═══ EXCERPTED RECORDS ═══
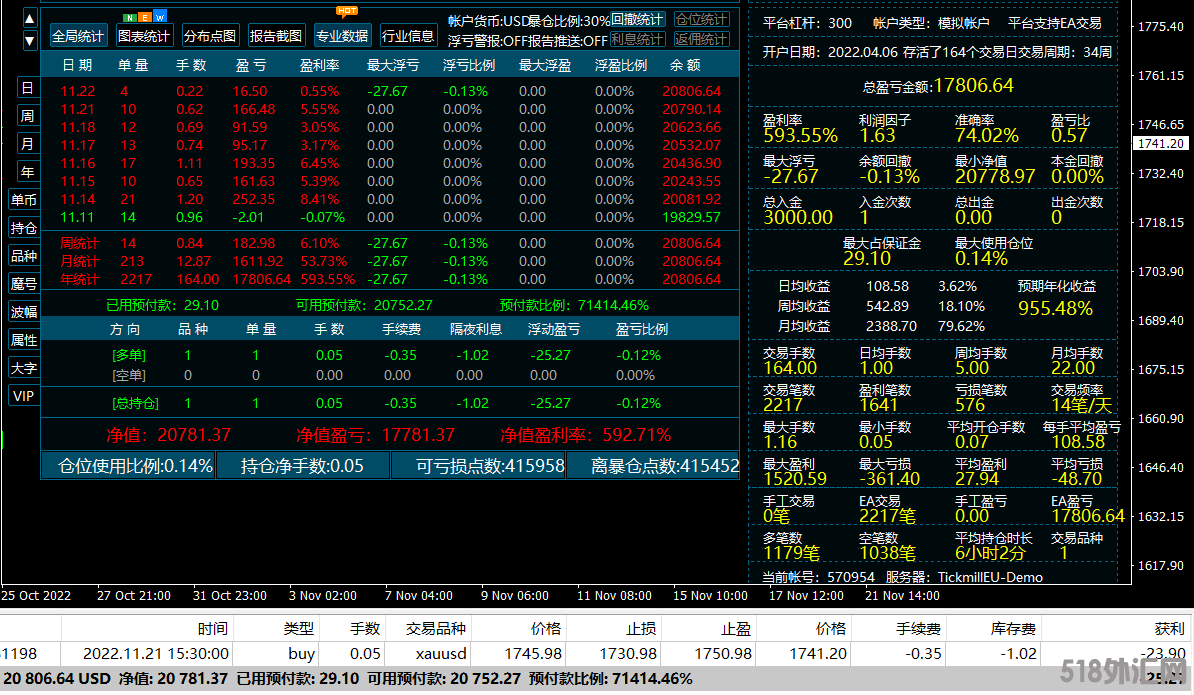Select 返佣统计 rebate statistics
This screenshot has width=1194, height=695.
(701, 39)
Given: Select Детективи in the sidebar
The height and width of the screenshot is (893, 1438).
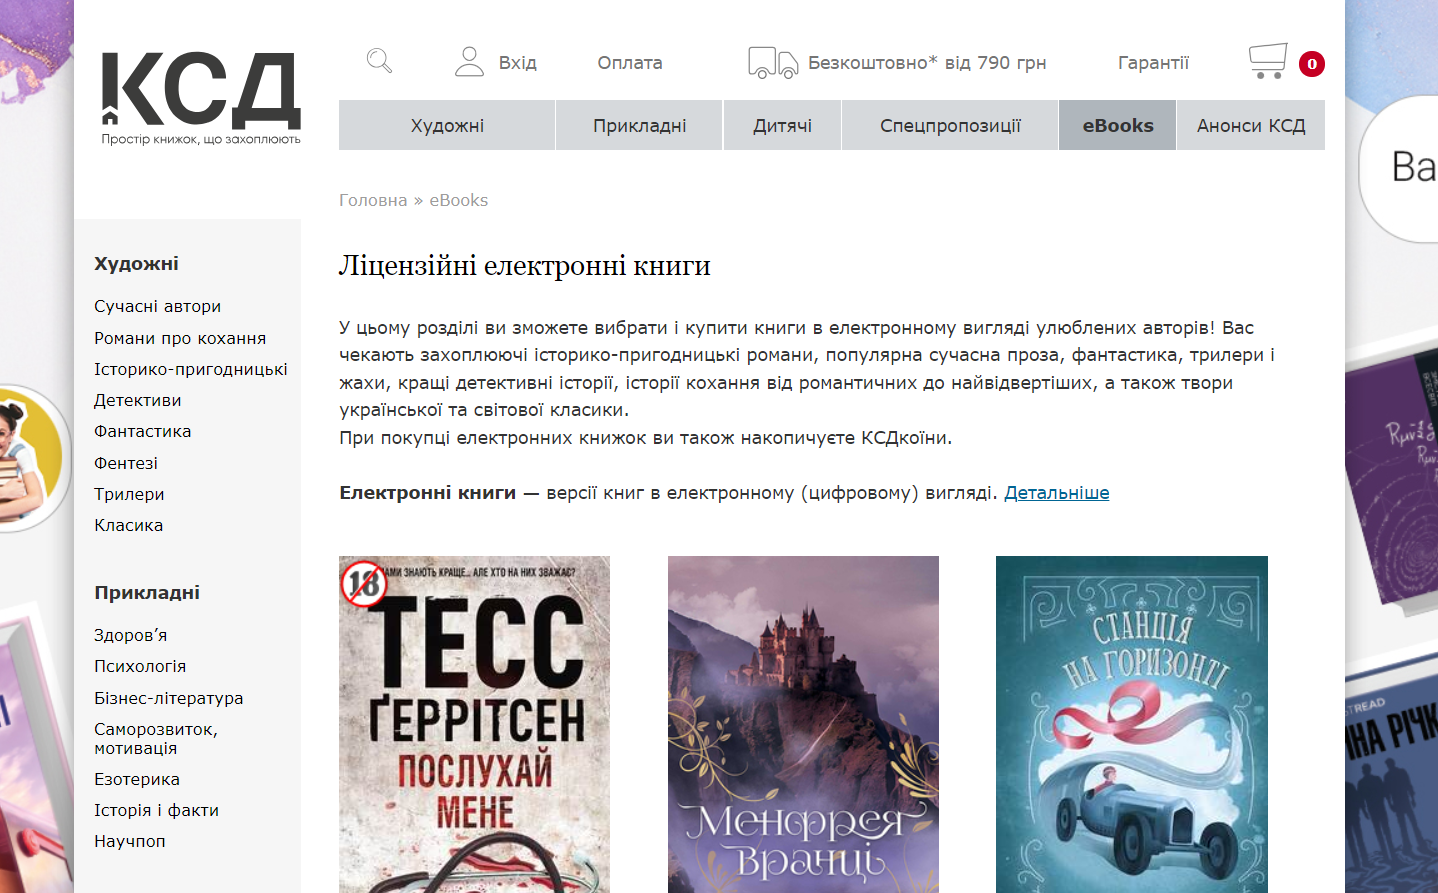Looking at the screenshot, I should tap(138, 400).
═══
PROBLEM STATEMENT: Your output should be only the lines from the line with "Given: Select Детективи in the sidebar" through the end of the data, exactly as they stand, and no pictures.

OUTPUT BELOW:
Given: Select Детективи in the sidebar
The height and width of the screenshot is (893, 1438).
Looking at the screenshot, I should tap(138, 400).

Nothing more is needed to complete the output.